Stored data entries:
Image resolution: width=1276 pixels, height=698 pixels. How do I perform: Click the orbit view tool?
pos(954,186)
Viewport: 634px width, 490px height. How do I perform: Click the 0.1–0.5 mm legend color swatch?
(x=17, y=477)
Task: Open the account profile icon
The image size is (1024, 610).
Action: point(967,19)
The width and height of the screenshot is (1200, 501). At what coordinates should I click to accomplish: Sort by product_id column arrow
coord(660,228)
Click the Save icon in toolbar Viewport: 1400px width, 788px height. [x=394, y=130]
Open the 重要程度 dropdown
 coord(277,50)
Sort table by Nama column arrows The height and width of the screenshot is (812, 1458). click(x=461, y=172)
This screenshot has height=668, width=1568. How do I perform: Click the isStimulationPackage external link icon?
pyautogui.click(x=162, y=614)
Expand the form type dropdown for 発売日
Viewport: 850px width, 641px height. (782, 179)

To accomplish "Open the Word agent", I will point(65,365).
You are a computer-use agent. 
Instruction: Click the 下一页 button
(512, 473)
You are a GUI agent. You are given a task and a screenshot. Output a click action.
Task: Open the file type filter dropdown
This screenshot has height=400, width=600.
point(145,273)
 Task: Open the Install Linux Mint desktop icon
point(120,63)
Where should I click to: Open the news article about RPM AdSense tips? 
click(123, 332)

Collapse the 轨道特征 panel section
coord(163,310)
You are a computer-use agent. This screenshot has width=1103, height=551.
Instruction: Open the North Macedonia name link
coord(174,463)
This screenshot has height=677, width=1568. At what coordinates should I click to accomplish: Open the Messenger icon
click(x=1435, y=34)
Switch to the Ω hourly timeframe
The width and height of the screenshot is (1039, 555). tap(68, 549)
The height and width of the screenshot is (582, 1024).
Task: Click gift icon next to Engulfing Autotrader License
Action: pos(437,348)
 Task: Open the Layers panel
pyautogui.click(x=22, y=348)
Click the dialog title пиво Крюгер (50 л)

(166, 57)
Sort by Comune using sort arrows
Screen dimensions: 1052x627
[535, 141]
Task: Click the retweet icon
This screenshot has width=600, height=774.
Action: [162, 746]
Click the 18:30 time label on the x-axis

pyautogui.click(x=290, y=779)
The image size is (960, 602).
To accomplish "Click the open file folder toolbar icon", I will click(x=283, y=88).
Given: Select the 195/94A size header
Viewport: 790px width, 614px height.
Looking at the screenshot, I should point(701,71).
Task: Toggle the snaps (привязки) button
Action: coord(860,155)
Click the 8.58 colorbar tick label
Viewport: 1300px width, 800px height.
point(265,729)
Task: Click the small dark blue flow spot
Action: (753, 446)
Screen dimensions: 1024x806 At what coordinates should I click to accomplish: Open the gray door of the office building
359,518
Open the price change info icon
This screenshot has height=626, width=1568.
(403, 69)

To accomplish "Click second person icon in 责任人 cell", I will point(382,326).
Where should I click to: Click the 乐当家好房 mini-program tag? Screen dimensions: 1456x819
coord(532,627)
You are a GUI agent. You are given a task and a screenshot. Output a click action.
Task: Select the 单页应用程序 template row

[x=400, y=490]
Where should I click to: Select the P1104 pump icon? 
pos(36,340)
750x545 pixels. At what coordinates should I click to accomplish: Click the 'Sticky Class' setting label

● **Directions for this task**: The reply should restate the records above in full, character for character.

● **The answer**:
Image resolution: width=1276 pixels, height=698 pixels. How do I perform: Click the orbit view tool?
pos(954,186)
Viewport: 634px width, 490px height. How do I perform: Click the 0.1–0.5 mm legend color swatch?
(x=17, y=477)
Task: Open the account profile icon
The image size is (1024, 610).
Action: point(967,19)
The width and height of the screenshot is (1200, 501). At what coordinates should I click to accomplish: Sort by product_id column arrow
coord(660,228)
Click the Save icon in toolbar Viewport: 1400px width, 788px height. [x=394, y=130]
Open the 重要程度 dropdown
 coord(277,50)
Sort table by Nama column arrows The height and width of the screenshot is (812, 1458). click(x=461, y=172)
This screenshot has height=668, width=1568. How do I perform: Click the isStimulationPackage external link icon?
pyautogui.click(x=162, y=614)
Expand the form type dropdown for 発売日
Viewport: 850px width, 641px height. (782, 179)

To accomplish "Open the Word agent", I will point(65,365).
You are a computer-use agent. 
Instruction: Click the 下一页 button
(512, 473)
You are a GUI agent. You are given a task and a screenshot. Output a click action.
Task: Open the file type filter dropdown
This screenshot has height=400, width=600.
point(145,273)
 Task: Open the Install Linux Mint desktop icon
point(120,63)
Where should I click to: Open the news article about RPM AdSense tips? 
click(123, 332)

Collapse the 轨道特征 panel section
coord(163,310)
You are a computer-use agent. This screenshot has width=1103, height=551.
Instruction: Open the North Macedonia name link
coord(174,463)
This screenshot has height=677, width=1568. At what coordinates should I click to accomplish: Open the Messenger icon
click(x=1435, y=34)
Switch to the Ω hourly timeframe
The width and height of the screenshot is (1039, 555). tap(68, 549)
The height and width of the screenshot is (582, 1024).
Task: Click gift icon next to Engulfing Autotrader License
Action: pos(437,348)
 Task: Open the Layers panel
pyautogui.click(x=22, y=348)
Click the dialog title пиво Крюгер (50 л)

(166, 57)
Sort by Comune using sort arrows
Screen dimensions: 1052x627
[535, 141]
Task: Click the retweet icon
This screenshot has width=600, height=774.
Action: [162, 746]
Click the 18:30 time label on the x-axis

pyautogui.click(x=290, y=779)
The image size is (960, 602).
To accomplish "Click the open file folder toolbar icon", I will click(x=283, y=88).
Given: Select the 195/94A size header
Viewport: 790px width, 614px height.
Looking at the screenshot, I should point(701,71).
Task: Toggle the snaps (привязки) button
Action: coord(860,155)
Click the 8.58 colorbar tick label
Viewport: 1300px width, 800px height.
point(265,729)
Task: Click the small dark blue flow spot
Action: (753, 446)
Screen dimensions: 1024x806 At what coordinates should I click to accomplish: Open the gray door of the office building
359,518
Open the price change info icon
This screenshot has height=626, width=1568.
(403, 69)

To accomplish "Click second person icon in 责任人 cell", I will point(382,326).
Where should I click to: Click the 乐当家好房 mini-program tag? Screen dimensions: 1456x819
coord(532,627)
You are a GUI agent. You are given a task and a screenshot. Output a click action.
Task: Select the 单页应用程序 template row

[x=400, y=490]
Where should I click to: Select the P1104 pump icon? 
pos(36,340)
750x545 pixels. At what coordinates should I click to accomplish: Click the 'Sticky Class' setting label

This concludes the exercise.